A study by Dartmouth College claims Iowa hospitals lead the nation in terms of controlling costs for chronically ill patients. The report shows Medicare spent, on average, just over $39,000 per patient for end-of-life care in Iowa. That’s 30 percent below the national average. Scott McIntyre is a spokesperson for the Iowa Hospital Association.

"In some of those state, costs were significantly higher…50, 60, 70 percent higher than Iowa. The author’s conclusion was more is not necessarily better and a place like Iowa is an efficient user of healthcare that should be used as a benchmark for the rest of the country," McIntyre said.
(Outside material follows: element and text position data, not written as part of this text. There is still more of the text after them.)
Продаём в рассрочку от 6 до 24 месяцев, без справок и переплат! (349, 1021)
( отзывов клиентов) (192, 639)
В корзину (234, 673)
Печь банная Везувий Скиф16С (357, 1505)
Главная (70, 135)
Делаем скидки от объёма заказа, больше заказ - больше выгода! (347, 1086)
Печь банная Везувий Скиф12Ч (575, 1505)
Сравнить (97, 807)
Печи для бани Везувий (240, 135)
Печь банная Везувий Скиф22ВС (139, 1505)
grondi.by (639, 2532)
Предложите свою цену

The report’s authors also commend Iowa for it’s system of primary healthcare, meaning Iowans are more likely to have a regular doctor and spend less time in the hospital. "They aren’t meeting with a lot of specialists needlessly, they aren’t getting a lot of tests they don’t need, and it means they don’t spend a lot of days in an intensive care unit," McIntyre said.

Dartmouth researchers say taxpayers in Iowa and other low-cost states are essentially subsidizing the excessive care seen in much of the nation. "If other states and other hospitals were as efficient as Iowa, billions of dollars could be saved," McIntyre said. He says the savings could then be used to expand Medicare to cover uninsured Americans.